Here’s one from the TUC last week that I forgot to blog, and note that this is interesting considering the Tories aren’t willing to promise immediate tax cuts if they win the next election – it would be easy to have revenue neutral tax cuts by through enforcement of the law…
In a document published late on budget day with no publicity, HMRC has said that the cost of tax avoidance in the UK could run as high as £40 billion a year. This tax avoidance could cost every household in the UK more than £1,500.

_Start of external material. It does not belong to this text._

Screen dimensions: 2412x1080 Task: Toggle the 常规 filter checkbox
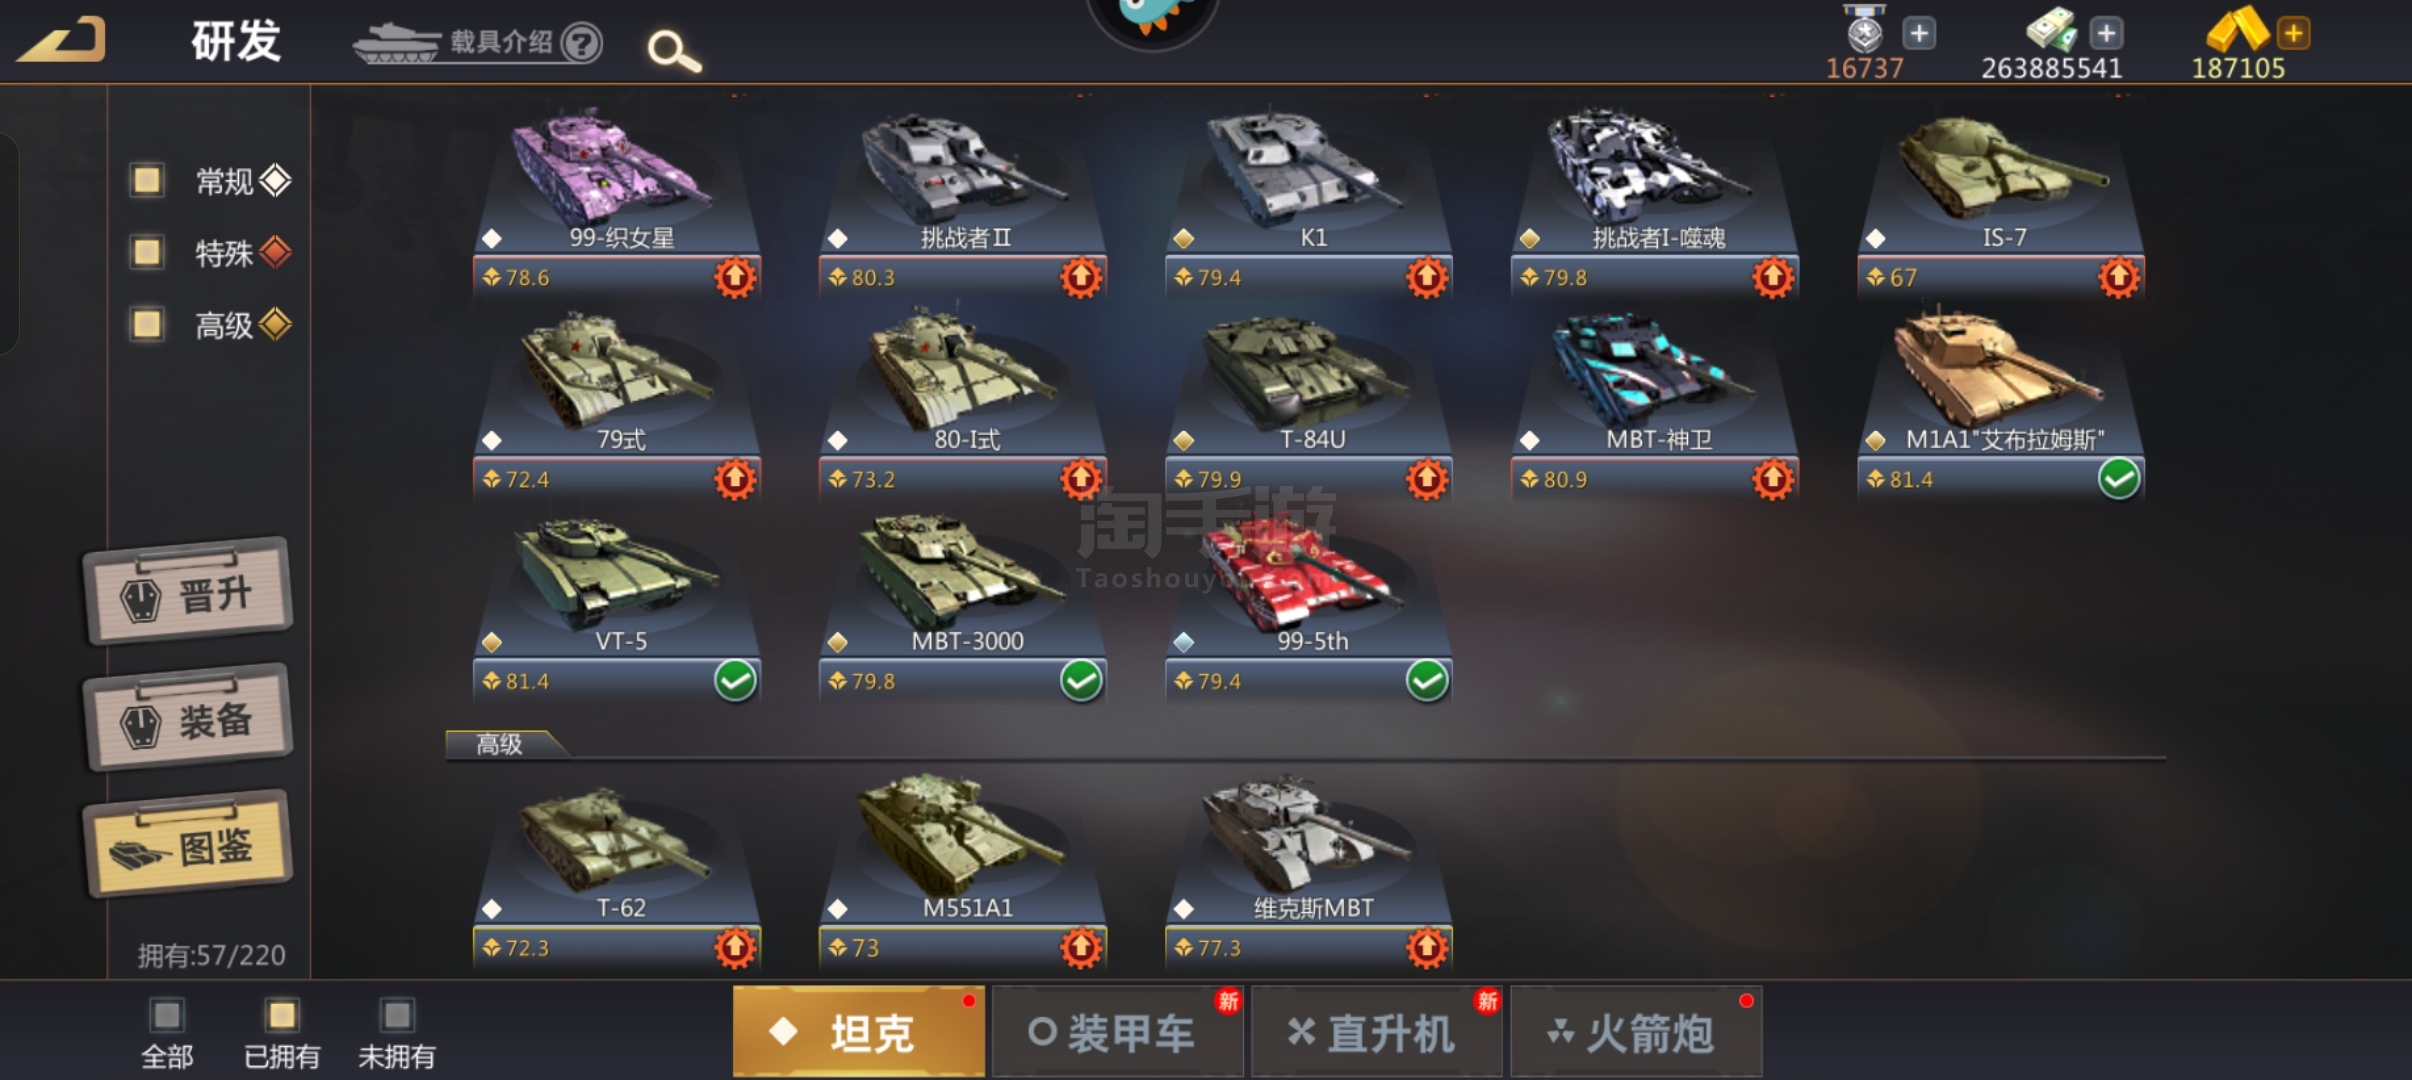tap(147, 180)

The HMRC admission, contained in the report ‘Measuring the tax gap – an update’, estimates that in 2005 tax avoidance was between £10b and £40b. This figure is even higher than the £25 billion a year estimated by the TUC in it’s ‘Missing Billions’ report. The HMRC say that avoidance has fallen since 2005.
TUC General Secretary Brendan Barber said: ‘Even if the HMRC claim is true it still leaves huge amounts of unpaid tax by the super-rich – enough to cut taxes for ordinary people, boost public services and do far more to tackle child poverty than the limited measures in yesterday’s budget.

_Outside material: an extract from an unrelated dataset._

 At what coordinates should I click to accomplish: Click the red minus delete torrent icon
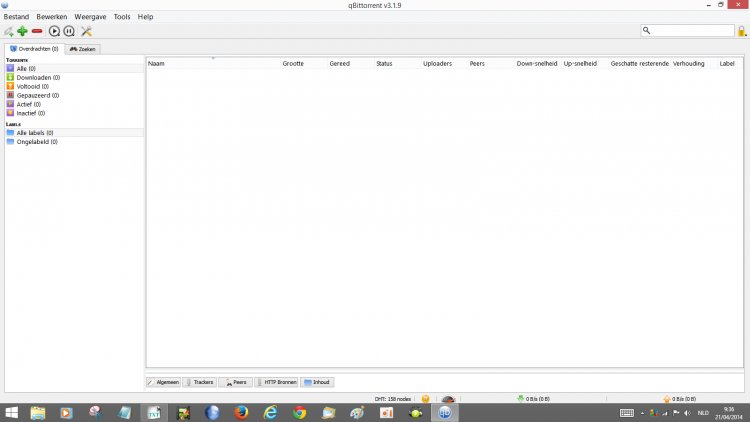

‘The Government has been hit by concerted lobbying by non-doms and the super-rich, who describe even the mildest attempt to make them pay a fair share of tax as a prelude to the sky falling in on national prosperity. But rather than retreat, ministers should pay more attention to ordinary voters, who are becoming more and more aware that a significant group of Britain’s wealthiest people dodge paying fair taxes.
‘The Chancellor was wrong to rule out further efforts to tax non-doms. Instead, he should call their bluff when the super-rich exodus fails to materialise, as a result of yesterday’s very modest changes.’